Instructions to follow
Beginning with the line that holds "The width and" and finishing with the line that holds "Image resolution: width=1346", repeat the listing exactly, leaving every picture out.

Data supplied
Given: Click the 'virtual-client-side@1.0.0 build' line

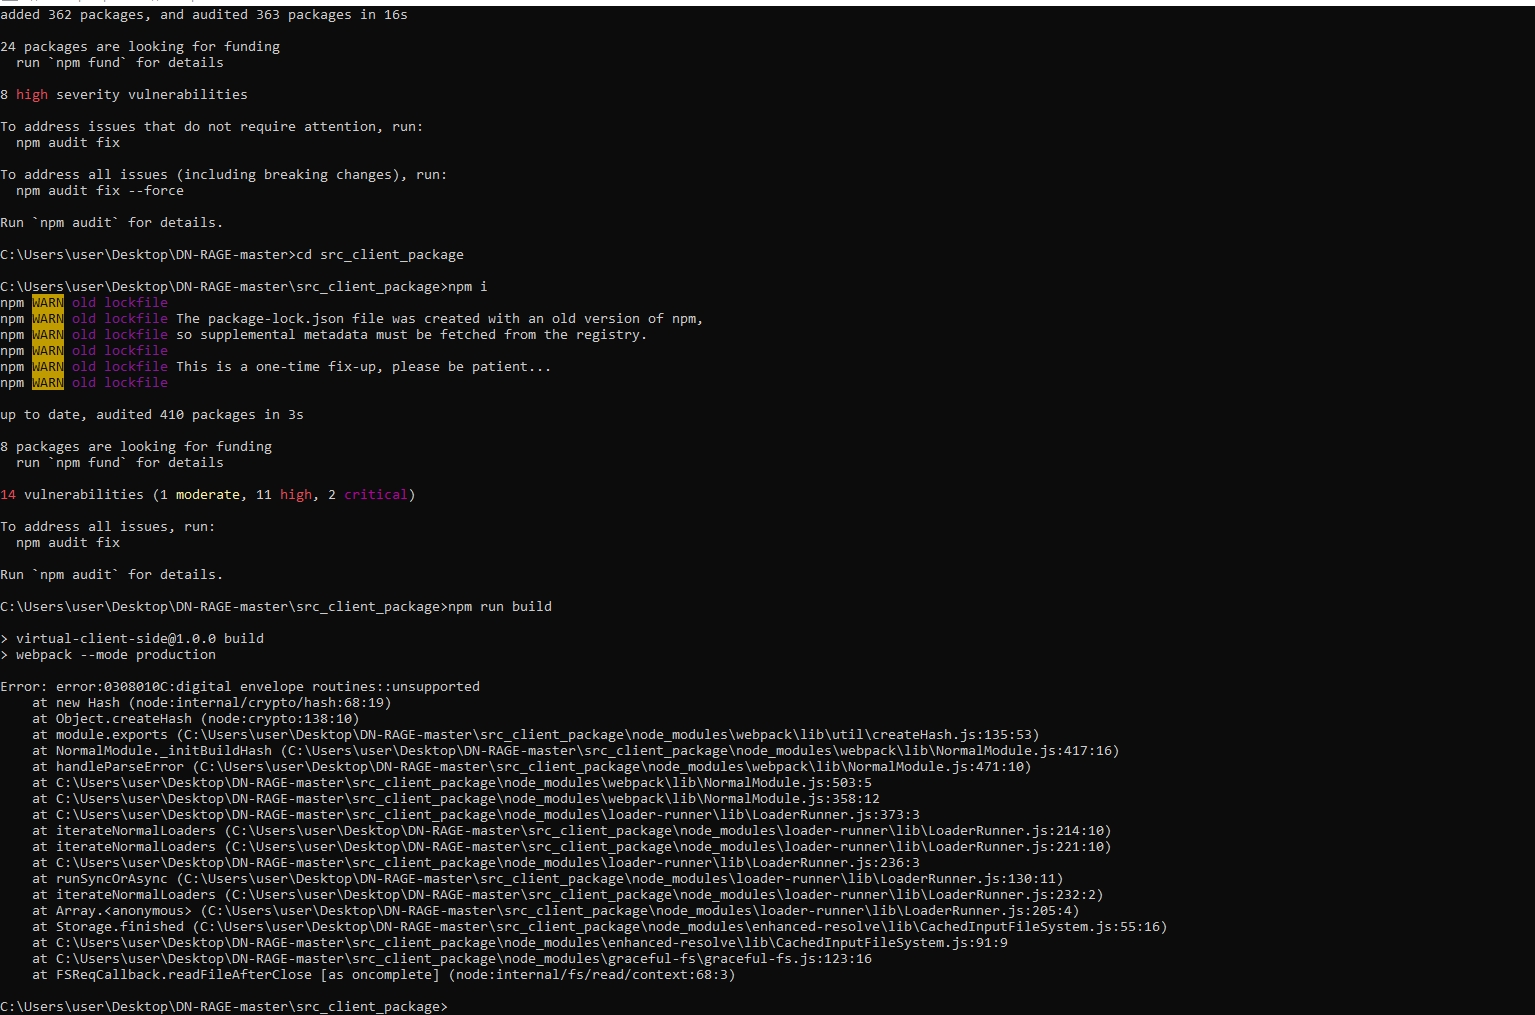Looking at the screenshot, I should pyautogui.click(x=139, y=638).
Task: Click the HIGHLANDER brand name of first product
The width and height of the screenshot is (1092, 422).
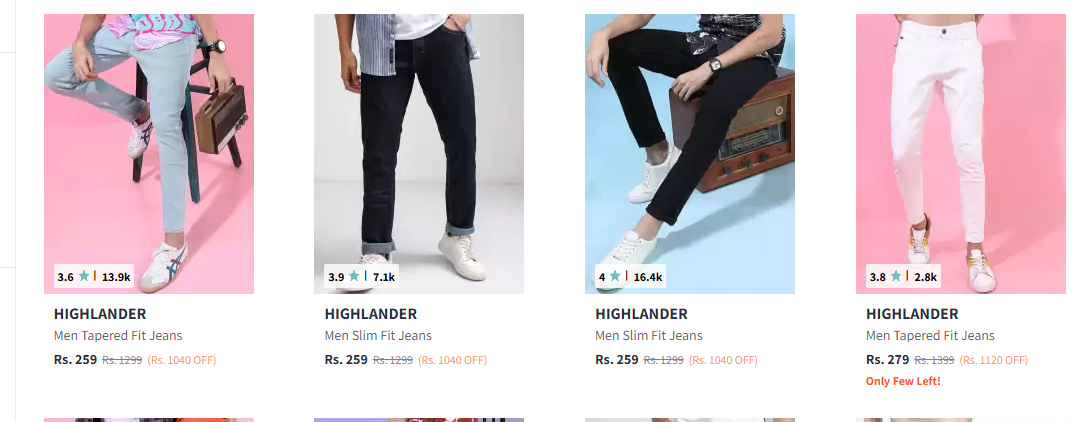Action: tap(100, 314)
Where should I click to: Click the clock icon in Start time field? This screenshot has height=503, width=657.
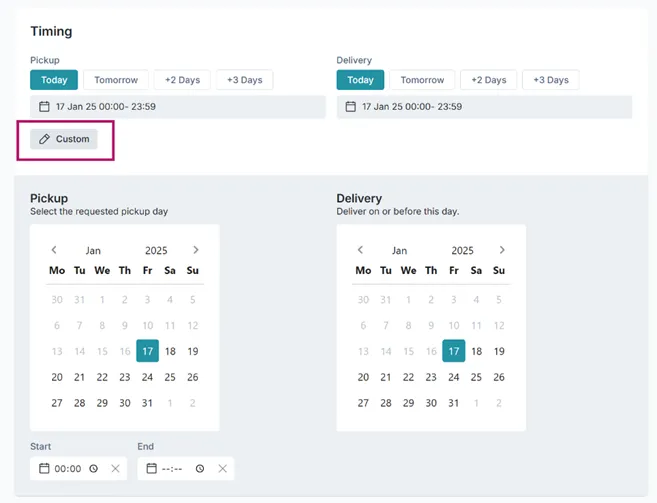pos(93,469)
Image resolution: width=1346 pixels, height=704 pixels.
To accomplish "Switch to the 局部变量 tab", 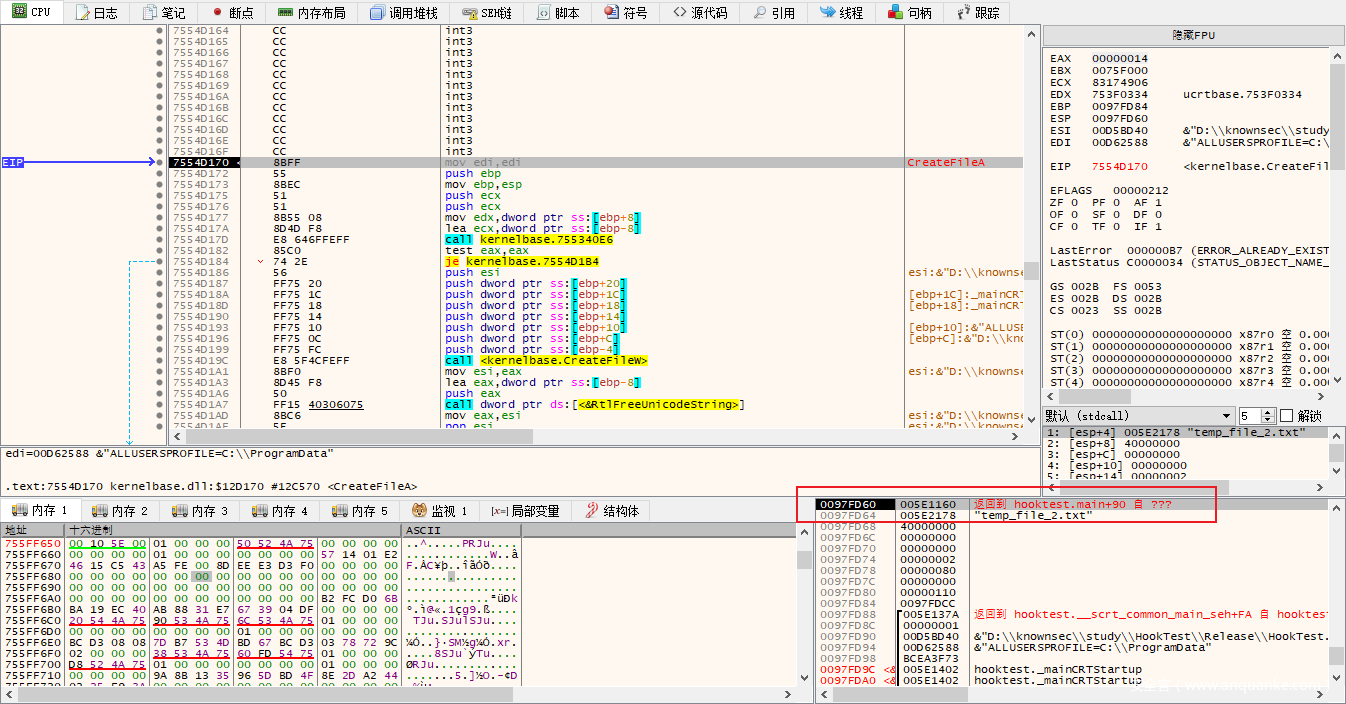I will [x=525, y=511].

* * *

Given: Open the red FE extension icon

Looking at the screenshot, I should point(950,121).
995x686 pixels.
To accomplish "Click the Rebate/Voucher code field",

Reply
The width and height of the screenshot is (1092, 422).
Action: tap(100, 314)
Where should I click to: Click the clock icon in Start time field? This screenshot has height=503, width=657.
pos(93,469)
Image resolution: width=1346 pixels, height=704 pixels.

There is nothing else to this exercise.